When a leader assumes that everything stated in an interview is true, it can create a poor choice in hiring. When a leader assumes the hearsay that has gotten back to them is true, they make poor choices in how to respond to information not yet proven to resemble the truth. When a leader assumes “no news is good news” is a powerful employee development strategy, he or she makes the choice to spend time with only those performing poorly and then is surprised when top performers quit unexpectedly. Assumptions, while a way to save time and execute on something rapidly, leave a leader in the dark on making decisions based on accurate data. While no need exists for a leader to analyze the living dickens out of everything they’re told or see, or perceive, a question or two that digs deeper and validate or discount initial insights, has great value.
You’ve not been working long if you’ve not run across the most prevalent organizational focus and concept called employee engagement. Yet, what is this really? Employee engagement is nothing more than creating a workforce who believes someone in that company gives a darn about them and they in turn show that they give a darn about the company. While it could be send in perhaps a more delicate manner, that’s at the heart of it, and so are the hearts of those leaders and employees, as a matter of fact. If a leader assumes they know what motivates or entices each team member, they’ll get it wrong and disengage throngs of team members. If a leader assumes that being paid is enough to engage someone, they’ll create a revolving door of employee turnover. Assumptions are not the only cause of such catastrophic occurrences, but they are what starts many a poor choice, inappropriate reaction, and ineffective program or engagement campaign implementation. Much as the sales and marketing funnel has been flipped upside down to begin with a more customized approach versus one global message to anyone who will listen, the same is true for employee engagement. Find out what they want, like and need, instead of assuming.
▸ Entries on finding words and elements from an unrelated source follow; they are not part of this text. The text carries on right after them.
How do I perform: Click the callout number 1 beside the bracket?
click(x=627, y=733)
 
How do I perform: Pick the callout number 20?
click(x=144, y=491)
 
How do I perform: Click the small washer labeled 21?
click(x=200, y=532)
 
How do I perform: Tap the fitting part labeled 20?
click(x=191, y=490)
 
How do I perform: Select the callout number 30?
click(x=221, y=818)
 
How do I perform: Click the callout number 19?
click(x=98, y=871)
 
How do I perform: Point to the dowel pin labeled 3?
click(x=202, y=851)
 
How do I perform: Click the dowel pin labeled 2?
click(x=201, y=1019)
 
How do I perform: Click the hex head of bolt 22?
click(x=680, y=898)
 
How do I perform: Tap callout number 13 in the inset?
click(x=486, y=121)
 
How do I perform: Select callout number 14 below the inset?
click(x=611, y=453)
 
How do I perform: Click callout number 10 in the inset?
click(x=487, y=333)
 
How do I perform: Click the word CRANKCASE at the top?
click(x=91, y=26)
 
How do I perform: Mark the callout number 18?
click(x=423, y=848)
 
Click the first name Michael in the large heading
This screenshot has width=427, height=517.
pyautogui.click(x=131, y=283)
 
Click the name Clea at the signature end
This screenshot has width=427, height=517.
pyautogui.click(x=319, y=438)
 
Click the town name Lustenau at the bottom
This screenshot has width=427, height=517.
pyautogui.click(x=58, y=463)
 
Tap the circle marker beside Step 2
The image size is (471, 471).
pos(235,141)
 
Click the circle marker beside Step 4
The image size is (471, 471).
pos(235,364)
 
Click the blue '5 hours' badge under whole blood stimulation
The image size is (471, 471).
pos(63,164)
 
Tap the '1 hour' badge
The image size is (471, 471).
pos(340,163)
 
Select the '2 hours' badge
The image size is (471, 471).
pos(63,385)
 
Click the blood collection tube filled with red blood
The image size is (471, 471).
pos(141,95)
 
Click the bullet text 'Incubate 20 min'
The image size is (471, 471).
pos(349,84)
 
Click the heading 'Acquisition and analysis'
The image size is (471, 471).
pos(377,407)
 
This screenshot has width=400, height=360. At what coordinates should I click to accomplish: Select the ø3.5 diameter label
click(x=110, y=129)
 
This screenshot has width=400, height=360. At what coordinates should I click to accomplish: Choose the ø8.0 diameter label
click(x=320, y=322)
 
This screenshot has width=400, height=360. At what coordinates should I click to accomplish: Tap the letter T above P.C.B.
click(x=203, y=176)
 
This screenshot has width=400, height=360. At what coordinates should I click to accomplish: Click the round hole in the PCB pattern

As if making poor choices and having a disengaged workforce weren’t enough to thwart one’s leadership efforts, making assumptions creates missed development opportunities for employees, poor communication to employees, misaligned roles and responsibilities, and a team that is generally unhappy. Truthfully, there are both positive and negative assumptions that can create this reality, so as a leader, a worthy goal might be to “trust, then verify” when the assumptions lead toward the positive and then ask more questions when they might create an action that is more damaging. Leaders listen, observe, ask, and test before they allow assumptions to be the basis for their leadership. What theories or beliefs have you used as a basis for your actions, that might well be theories, beliefs, or assumptions that deserve to be questioned? Is your unapproachable Accounts Payable person really hard to get along with or simply doesn’t know how to connect? Is your completely disorganized new salesperson really going to be a pain the neck or a great way to test out your communication and sales skills in selling HR on finding them a detailed support person to handle the incoming sales workload?
Yes, it’s true, we make assumptions every day on myriad things and in many cases they quite simply keep us safe from having to take the time to gather more data. Yet, when in the role of leader, unless you want to put yourself in a position of having to spend more time and effort in damage control, hiring, recruiting, and removing your proverbial tail from your hind quarters, lessen the assumptions at work, quickly.
I’m Monica Wofford and that’s your Monday Moment. Have great week, an even better Monday, and of course, stay contagious!